> **Your goal**
The line holding "DAVID SALVADOR SEVILLA (461, 1609)" and all lines that follow it to the end of the data: return these exactly, and nothing more.

[[ Data provided open ]]

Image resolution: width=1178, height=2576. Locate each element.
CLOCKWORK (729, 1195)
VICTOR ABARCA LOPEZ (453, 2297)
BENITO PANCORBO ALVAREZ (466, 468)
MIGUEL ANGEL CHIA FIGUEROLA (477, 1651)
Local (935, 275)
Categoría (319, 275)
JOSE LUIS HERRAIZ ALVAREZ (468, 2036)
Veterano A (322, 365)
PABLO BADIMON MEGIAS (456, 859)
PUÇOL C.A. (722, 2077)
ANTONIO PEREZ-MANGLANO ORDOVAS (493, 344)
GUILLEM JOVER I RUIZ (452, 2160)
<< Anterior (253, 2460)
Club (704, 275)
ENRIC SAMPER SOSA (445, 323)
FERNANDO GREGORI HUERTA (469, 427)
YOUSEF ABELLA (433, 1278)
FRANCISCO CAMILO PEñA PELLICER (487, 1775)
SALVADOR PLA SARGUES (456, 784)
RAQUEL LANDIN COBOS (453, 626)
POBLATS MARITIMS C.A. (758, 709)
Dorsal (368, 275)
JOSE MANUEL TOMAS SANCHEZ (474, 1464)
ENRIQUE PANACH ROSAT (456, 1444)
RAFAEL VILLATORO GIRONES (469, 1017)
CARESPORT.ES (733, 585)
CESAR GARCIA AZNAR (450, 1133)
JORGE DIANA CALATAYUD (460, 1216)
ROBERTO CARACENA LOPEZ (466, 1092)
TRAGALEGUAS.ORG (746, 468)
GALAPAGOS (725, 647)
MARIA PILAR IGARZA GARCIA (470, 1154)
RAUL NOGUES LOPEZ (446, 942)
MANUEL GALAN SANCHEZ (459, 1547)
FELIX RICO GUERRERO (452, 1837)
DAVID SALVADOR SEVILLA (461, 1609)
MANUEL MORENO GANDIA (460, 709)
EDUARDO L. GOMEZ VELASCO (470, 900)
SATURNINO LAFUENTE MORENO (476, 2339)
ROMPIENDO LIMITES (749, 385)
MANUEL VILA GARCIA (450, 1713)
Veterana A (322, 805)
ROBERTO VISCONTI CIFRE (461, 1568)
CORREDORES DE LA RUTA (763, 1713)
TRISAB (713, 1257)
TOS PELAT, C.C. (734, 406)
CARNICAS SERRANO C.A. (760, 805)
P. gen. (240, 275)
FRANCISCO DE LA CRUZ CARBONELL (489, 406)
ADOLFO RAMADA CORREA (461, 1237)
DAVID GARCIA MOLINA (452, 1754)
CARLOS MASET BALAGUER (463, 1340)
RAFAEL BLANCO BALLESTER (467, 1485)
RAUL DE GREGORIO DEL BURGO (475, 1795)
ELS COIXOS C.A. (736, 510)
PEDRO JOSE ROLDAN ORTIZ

[[ Data provided closed ]]

> **Output for this exercise**
DAVID SALVADOR SEVILLA (461, 1609)
MANUEL MORENO GANDIA (460, 709)
EDUARDO L. GOMEZ VELASCO (470, 900)
SATURNINO LAFUENTE MORENO (476, 2339)
ROMPIENDO LIMITES (749, 385)
MANUEL VILA GARCIA (450, 1713)
Veterana A (322, 805)
ROBERTO VISCONTI CIFRE (461, 1568)
CORREDORES DE LA RUTA (763, 1713)
TRISAB (713, 1257)
TOS PELAT, C.C. (734, 406)
CARNICAS SERRANO C.A. (760, 805)
P. gen. (240, 275)
FRANCISCO DE LA CRUZ CARBONELL (489, 406)
ADOLFO RAMADA CORREA (461, 1237)
DAVID GARCIA MOLINA (452, 1754)
CARLOS MASET BALAGUER (463, 1340)
RAFAEL BLANCO BALLESTER (467, 1485)
RAUL DE GREGORIO DEL BURGO (475, 1795)
ELS COIXOS C.A. (736, 510)
PEDRO JOSE ROLDAN ORTIZ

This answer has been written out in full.